Anweisung 1:
Fasse im Text über die Einteilung von Musik den Absatz, der mit „So gibt es meiner Meinung nach“ beginnt, als kurze Stichpunktliste zusammen.

Lesetext:
·····

Von Nicolas Richard - Es gibt ja bekanntlich eine grobe Einteilung der Musik in so genannte Eund U‑Musik. E steht dabei für Ernste Musik und U für Unterhaltungsmusik. Ein Verbesserungsvorschlag könnte doch dadurch bestehen, dass man die Musik nach der Art ihrer Entstehung einteilt.
So gibt es meiner Meinung nach Musik die beim Spielen entsteht und solche die «schon immer» da war. Musik als Sprache der Götter. Die Musiker haben sich nur «per Zufall» am richtigen Ort zur richtigen Zeit «eingeklinkt». Paradebeispiele dafür sind: Jimmy Hendrix, Keith Jarrett, Jan Garbareck etc. Und so auch Sidsel Endresen und Christian WallumroOd in ihrem neusten CD-Meisterwerk «Merriwinkle».

·····

Anweisung 2:
Gib die Zeilen der Datensätze als JSON-Liste von Zeichenketten wieder, beginnend mit der Zeile, die „Open three-dot menu“ enthält, und endend mit dem Ende der Datensätze. Nimm jede Zeile als eigenen Eintrag auf, lass Leerzeilen weg und lass die Bilder aus der Antwort heraus.

·····

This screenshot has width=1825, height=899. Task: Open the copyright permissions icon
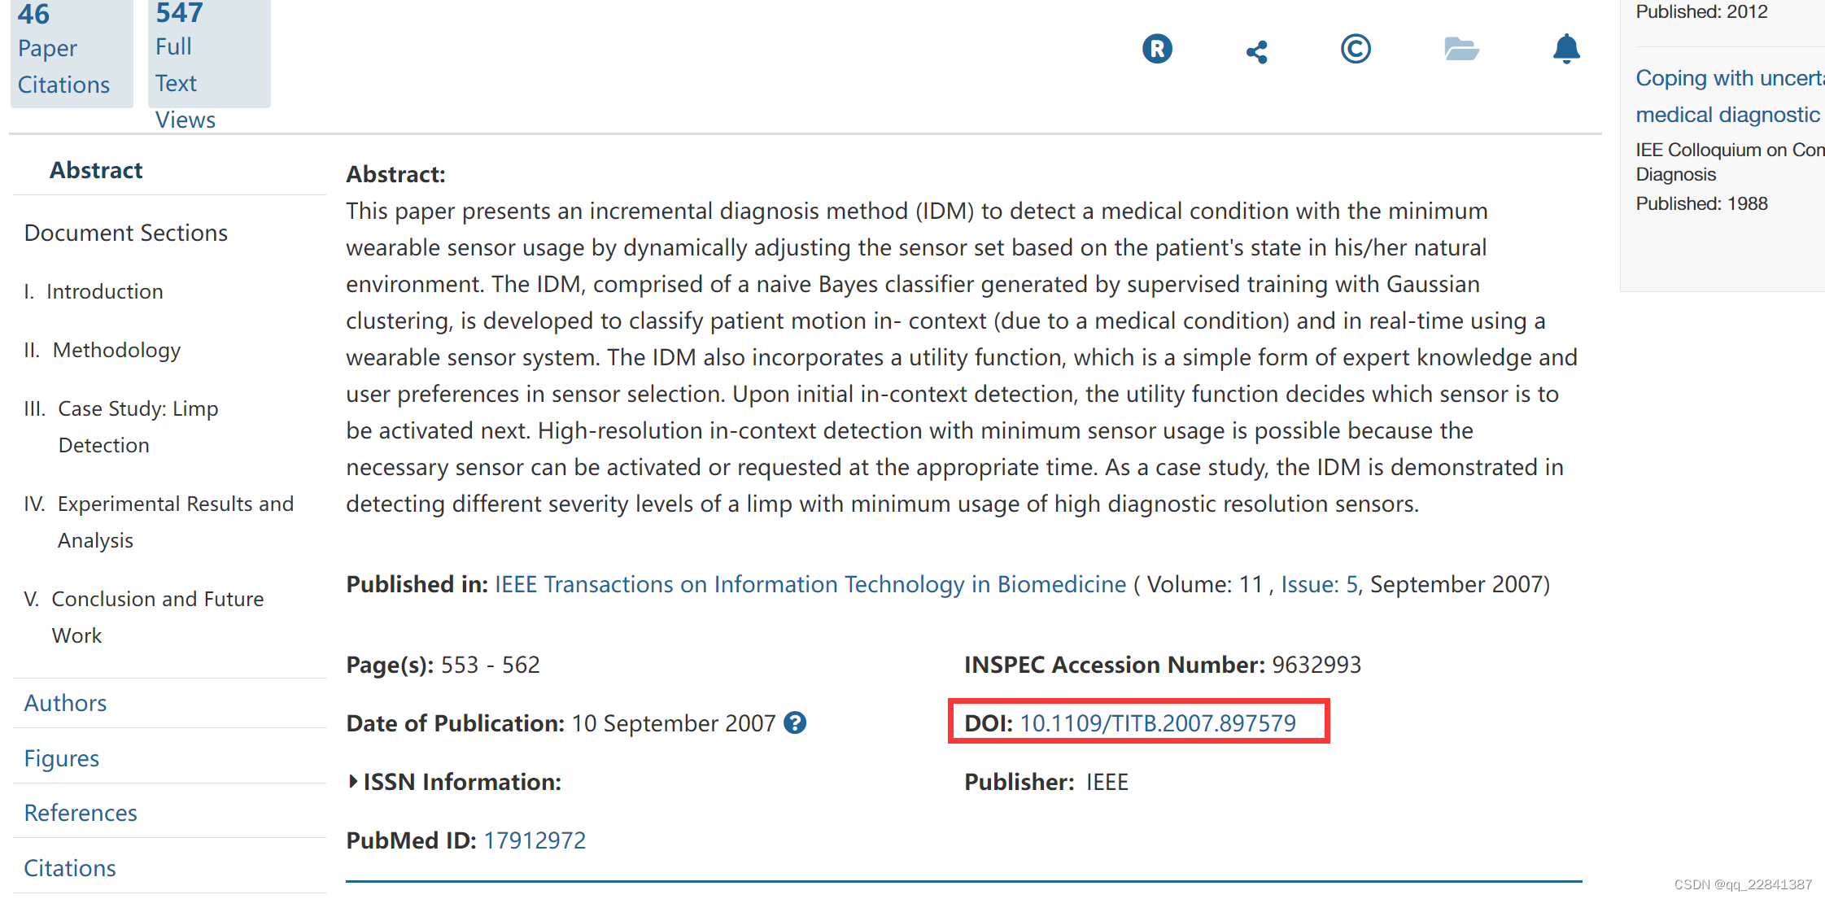pyautogui.click(x=1355, y=49)
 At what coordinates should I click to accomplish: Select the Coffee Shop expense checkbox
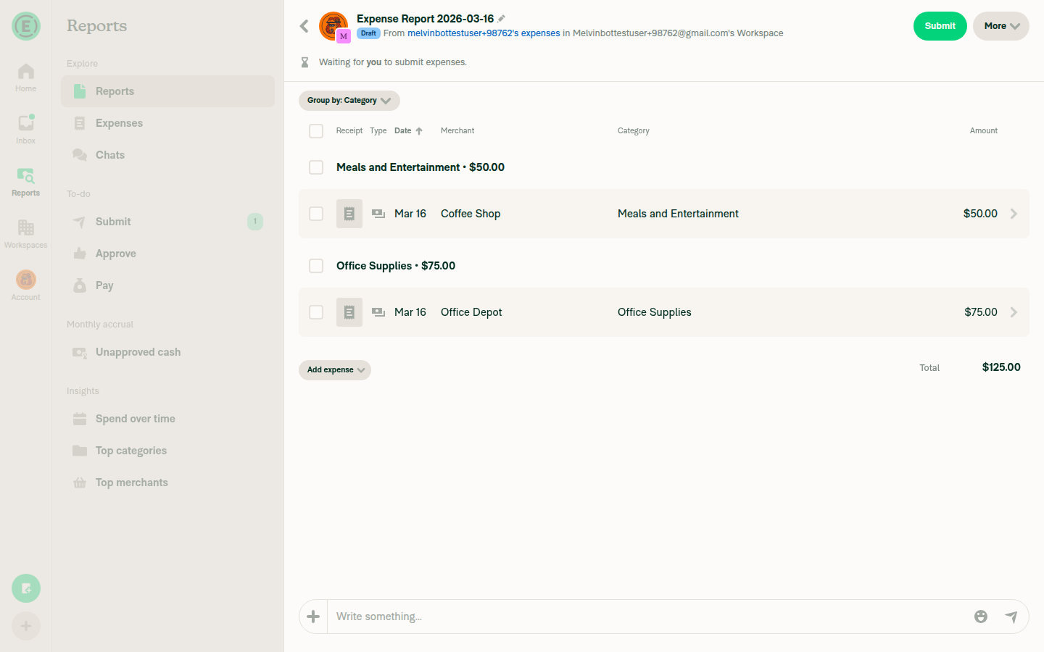click(316, 214)
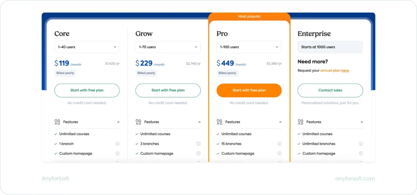The height and width of the screenshot is (195, 417).
Task: Collapse the Enterprise plan Features section
Action: 362,122
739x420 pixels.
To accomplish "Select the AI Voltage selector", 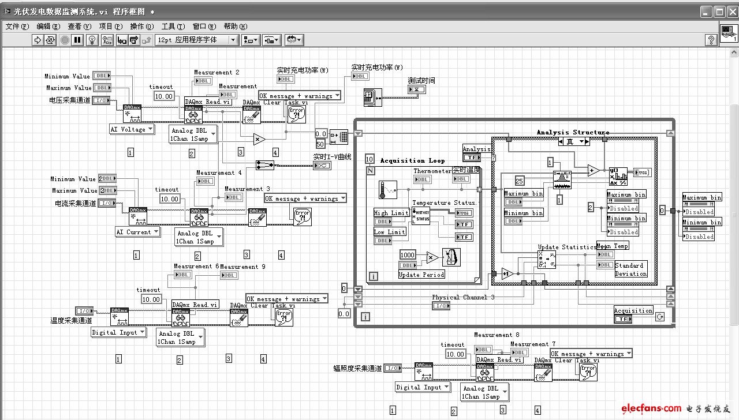I will [x=132, y=129].
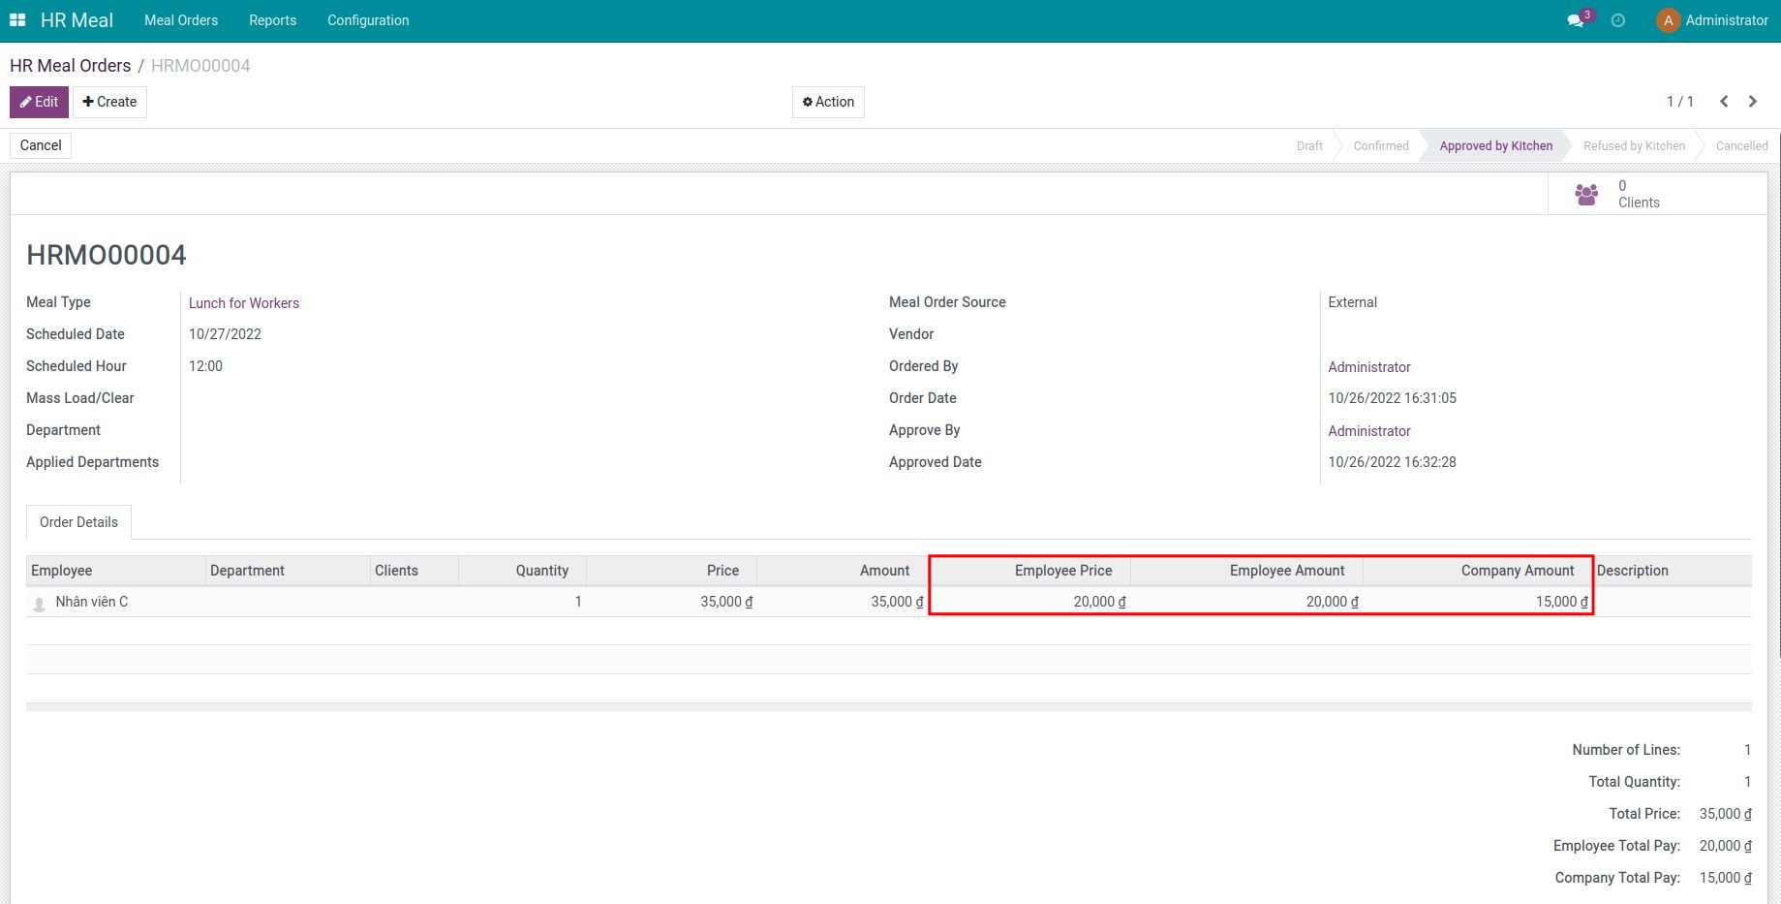Select the Order Details tab
This screenshot has height=904, width=1781.
tap(78, 522)
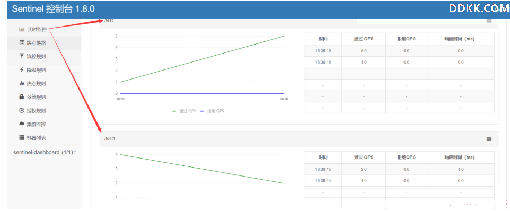Screen dimensions: 510x211
Task: Click the cloud icon for 集群流控
Action: coord(22,124)
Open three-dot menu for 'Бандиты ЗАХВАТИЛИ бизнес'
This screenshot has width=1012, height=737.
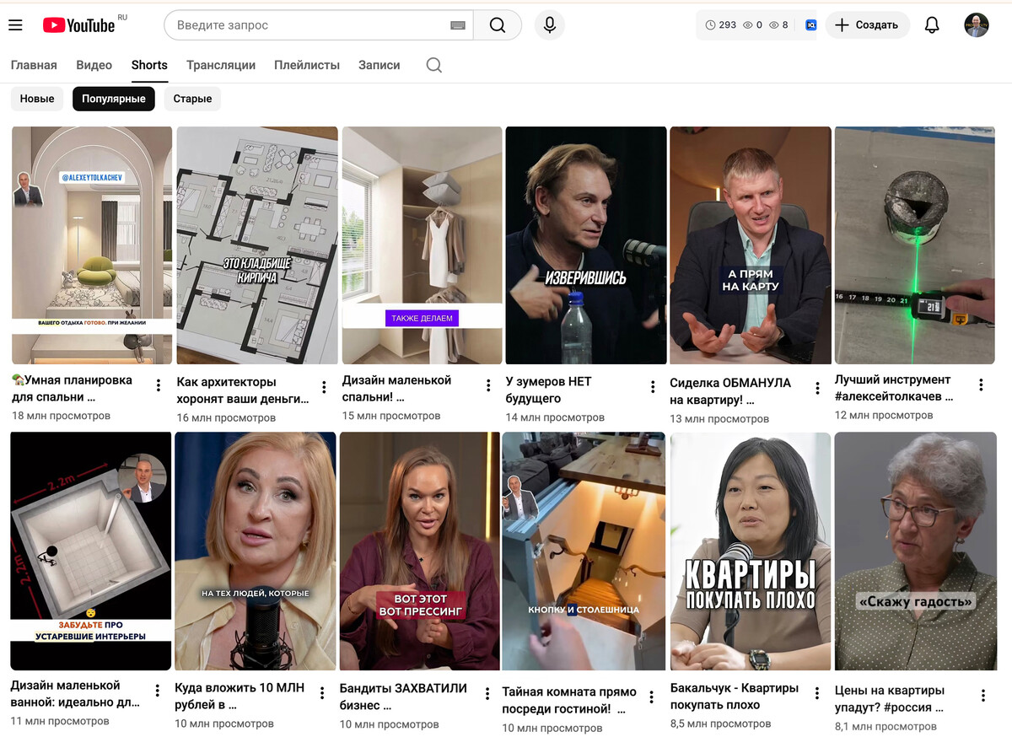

·····

Musterlösung 1:
- Als Meinung geäußert: Es gibt Musik, die beim Spielen entsteht, und solche, die «schon immer» da war.
- Musik als Sprache der Götter.
- Die Musiker haben sich nur «per Zufall» am richtigen Ort zur richtigen Zeit «eingeklinkt».
- Paradebeispiele: Jimmy Hendrix, Keith Jarrett, Jan Garbareck.
- Ebenso Sidsel Endresen und Christian WallumroOd mit ihrem neusten CD-Meisterwerk «Merriwinkle».

Musterlösung 2:
[
  "Open three-dot menu for 'Бандиты ЗАХВАТИЛИ бизнес'",
  "This screenshot has width=1012, height=737."
]